▸ **SUPPLIED TEXT**:
=== Begin Enclosure ===

Stem Cell Protein Promotes Formation of New Blood Vessels in Aggressive Breast Cancer

A protein that functions in the developing embryo and is characteristic of embryonic stem cells (ESCs) has been found also to be active in an aggressive form of breast cancer where it promotes development of new blood vessels for the rapidly growing tumor.

Investigators at the University of Western Ontario (London, Canada) focused their research on the Nodal protein. Nodal is a member of the TGF-beta protein superfamily. Studies of the mouse counterpart of this protein have suggested that this protein may be essential for mesoderm formation and subsequent organization of axial structures in early embryonic development. Nodal does not function in mature normal cells.

The investigators reported in the August 1, 2012, online edition of the journal Cancer Research that high levels of Nodal positively correlated with high vascular densities in human breast lesions. In vitro, Nodal facilitated breast cancer–induced endothelial cell migration and tube formation, largely by upregulating the expression and secretion of factors that promoted formation of new blood vessels by the breast cancer cells. Results of a directed in vivo angiogenesis assay and a chick chorioallantoic membrane assay showed that Nodal promoted vascular recruitment in vivo.

=== End Enclosure ===

▸ **LISTED RECORDS**:

=== Begin Enclosure ===

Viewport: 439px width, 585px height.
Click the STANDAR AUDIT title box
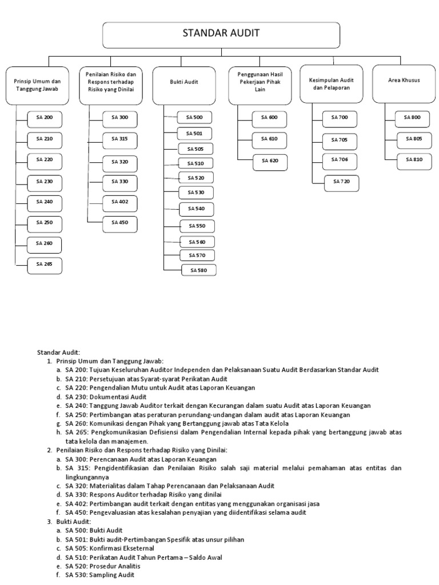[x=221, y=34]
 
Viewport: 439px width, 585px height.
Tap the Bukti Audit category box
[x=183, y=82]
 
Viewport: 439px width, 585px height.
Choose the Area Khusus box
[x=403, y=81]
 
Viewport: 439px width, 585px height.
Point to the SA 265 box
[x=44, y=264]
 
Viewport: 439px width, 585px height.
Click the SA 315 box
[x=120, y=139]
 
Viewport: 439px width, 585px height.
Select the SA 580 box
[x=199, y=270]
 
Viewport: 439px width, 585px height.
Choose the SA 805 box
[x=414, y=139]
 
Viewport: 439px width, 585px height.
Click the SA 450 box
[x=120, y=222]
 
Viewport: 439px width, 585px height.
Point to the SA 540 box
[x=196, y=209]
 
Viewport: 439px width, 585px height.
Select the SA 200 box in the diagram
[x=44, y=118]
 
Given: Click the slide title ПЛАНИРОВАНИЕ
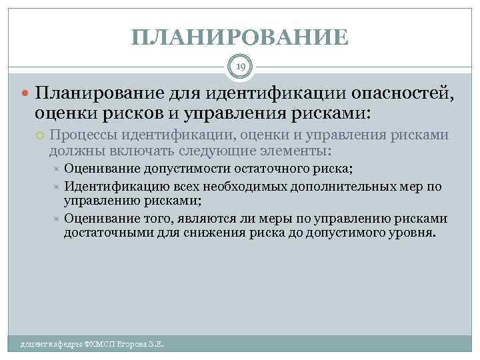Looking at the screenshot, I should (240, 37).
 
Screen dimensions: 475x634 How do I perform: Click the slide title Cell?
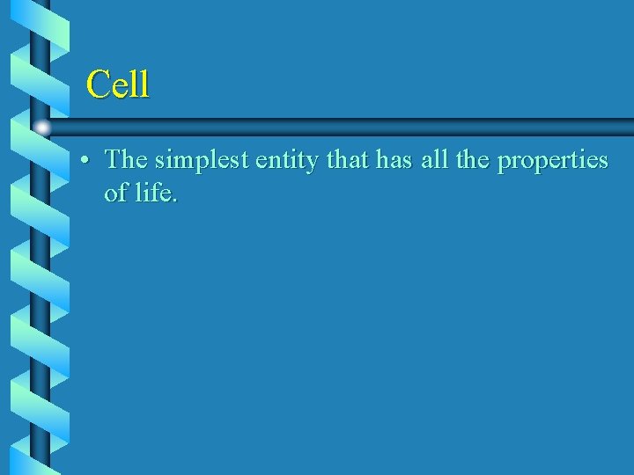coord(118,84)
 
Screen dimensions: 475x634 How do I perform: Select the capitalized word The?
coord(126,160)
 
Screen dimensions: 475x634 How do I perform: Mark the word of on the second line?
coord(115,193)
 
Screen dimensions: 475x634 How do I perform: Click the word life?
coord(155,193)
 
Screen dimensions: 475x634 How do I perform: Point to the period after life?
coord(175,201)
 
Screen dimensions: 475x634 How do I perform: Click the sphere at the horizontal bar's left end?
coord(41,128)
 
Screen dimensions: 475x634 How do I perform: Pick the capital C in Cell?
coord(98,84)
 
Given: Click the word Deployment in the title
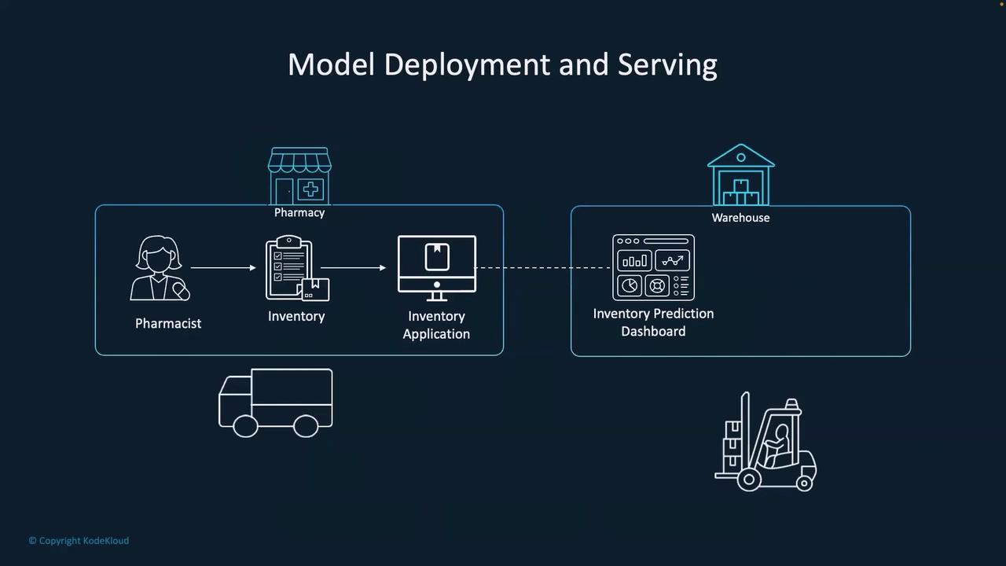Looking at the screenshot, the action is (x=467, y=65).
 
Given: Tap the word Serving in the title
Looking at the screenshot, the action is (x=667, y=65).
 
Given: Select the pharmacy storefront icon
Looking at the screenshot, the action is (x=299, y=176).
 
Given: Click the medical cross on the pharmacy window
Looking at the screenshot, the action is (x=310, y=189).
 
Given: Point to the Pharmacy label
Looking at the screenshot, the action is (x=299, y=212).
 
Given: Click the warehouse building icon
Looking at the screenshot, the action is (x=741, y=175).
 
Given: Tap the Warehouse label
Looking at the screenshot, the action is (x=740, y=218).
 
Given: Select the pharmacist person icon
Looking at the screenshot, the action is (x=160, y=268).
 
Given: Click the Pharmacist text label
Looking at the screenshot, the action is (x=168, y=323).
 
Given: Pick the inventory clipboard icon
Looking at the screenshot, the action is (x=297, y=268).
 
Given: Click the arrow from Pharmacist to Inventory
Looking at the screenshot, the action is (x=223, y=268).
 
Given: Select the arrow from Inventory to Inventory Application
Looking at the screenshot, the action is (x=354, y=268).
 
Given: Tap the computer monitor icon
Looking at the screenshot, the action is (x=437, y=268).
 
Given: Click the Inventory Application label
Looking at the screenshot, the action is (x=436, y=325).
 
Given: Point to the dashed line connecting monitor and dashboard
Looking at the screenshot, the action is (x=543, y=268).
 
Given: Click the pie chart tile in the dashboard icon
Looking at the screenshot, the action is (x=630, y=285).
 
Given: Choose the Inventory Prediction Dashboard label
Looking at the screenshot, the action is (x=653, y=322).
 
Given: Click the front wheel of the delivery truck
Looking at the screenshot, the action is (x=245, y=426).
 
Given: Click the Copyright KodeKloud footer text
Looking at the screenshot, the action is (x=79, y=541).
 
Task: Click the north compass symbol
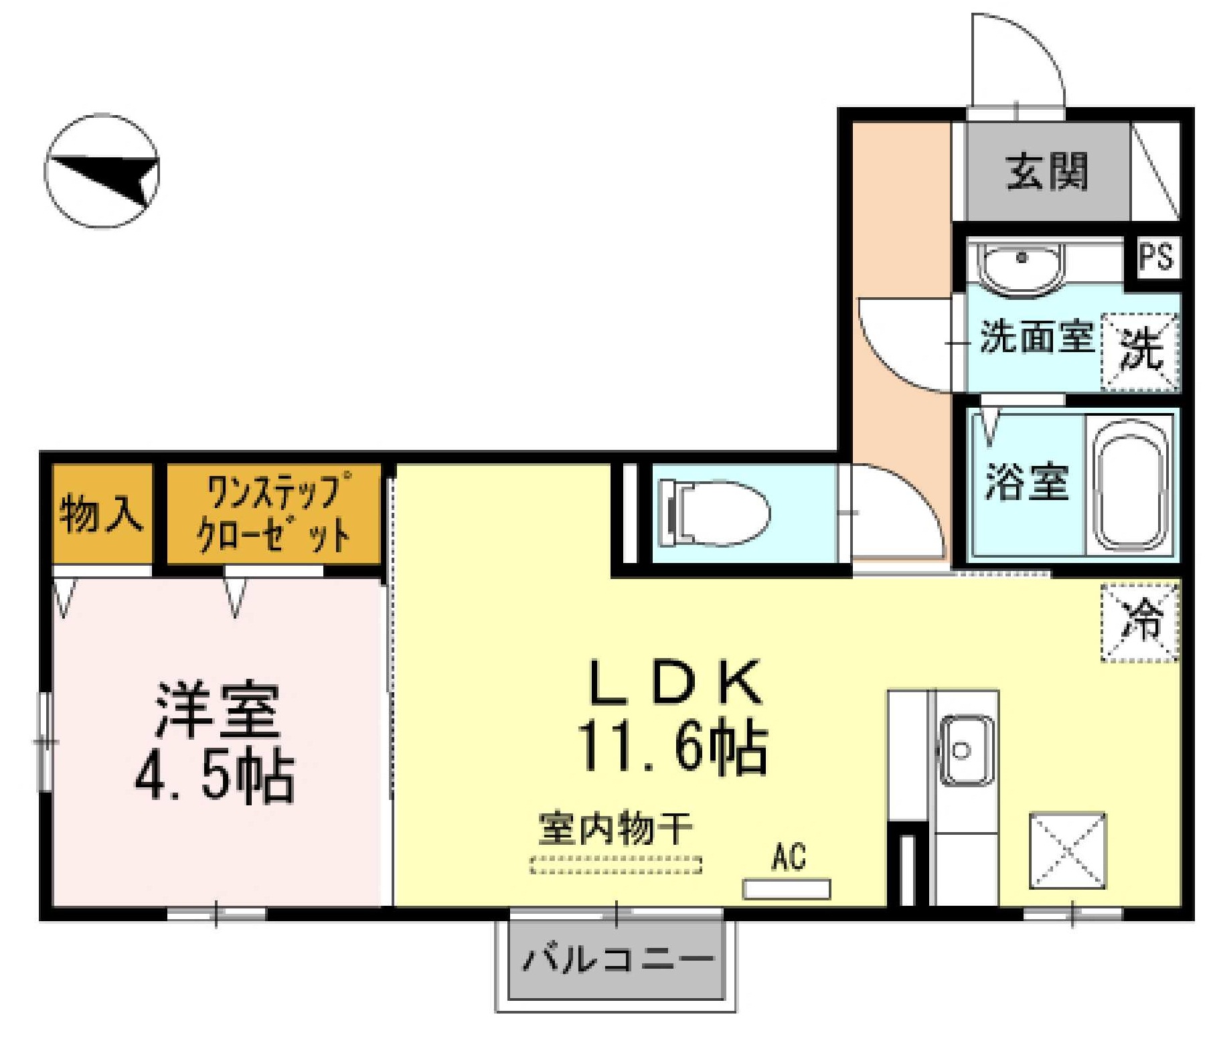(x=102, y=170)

=== End Enclosure ===

▸ **GOAL OF THE EXERCISE**: According to the article on Nodal and breast cancer, in which journal did the investigators report their findings? The records have no connection to the text.

▸ **TASK SOLUTION**: Cancer Research.